Andy Greenberg, G.F. Data’s CEO, recently penned an article “Where Have all the Sellers Gone?” shining a spotlight on the lackluster volume in middle market business sales. His ultimate point was many middle market business owners don’t find the need to sell, instead choosing to continue to run their businesses long after the typical age of retirement and continue investing in the business and industry they know best, resulting in low inventory of companies on the auction block.
This may be only part of the story. This premise focuses on closed transactions and does not take into account the total pool of middle market businesses for sale today. Maybe the questions shouldn’t be “where have all the sellers gone?”…but rather what buttons need to be pushed for middle market business buyers to say “I’ll take it?”
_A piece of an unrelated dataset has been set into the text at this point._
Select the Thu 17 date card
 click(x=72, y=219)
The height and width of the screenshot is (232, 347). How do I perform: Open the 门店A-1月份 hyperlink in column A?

We know that above average performing companies with management continuity plans post sale tend to reap higher valuation rewards. But what hasn’t been clear is how many middle market companies on the market today aren’t being sold because they just don’t hit all the buttons. Private equity firms review marketing materials on hundreds of companies each year, yet select very few for their own portfolios. So what about those companies with less than above-average financials…what happens to them? The business may indeed sell, but likely not at the asking price. Or, the business may sell to a different type of buyer. Strategic buyers, management buy outs and employee stock ownership plans all fill a nice niche when private equity buyers do not come knocking. Then again, the business sale may be put on hold while the company is “revitalized.” Given sufficient time and resources, this may be the best strategy to prepare a business for sale in the hopes that when it does go to market, all the buttons are pushed regardless of the buyer.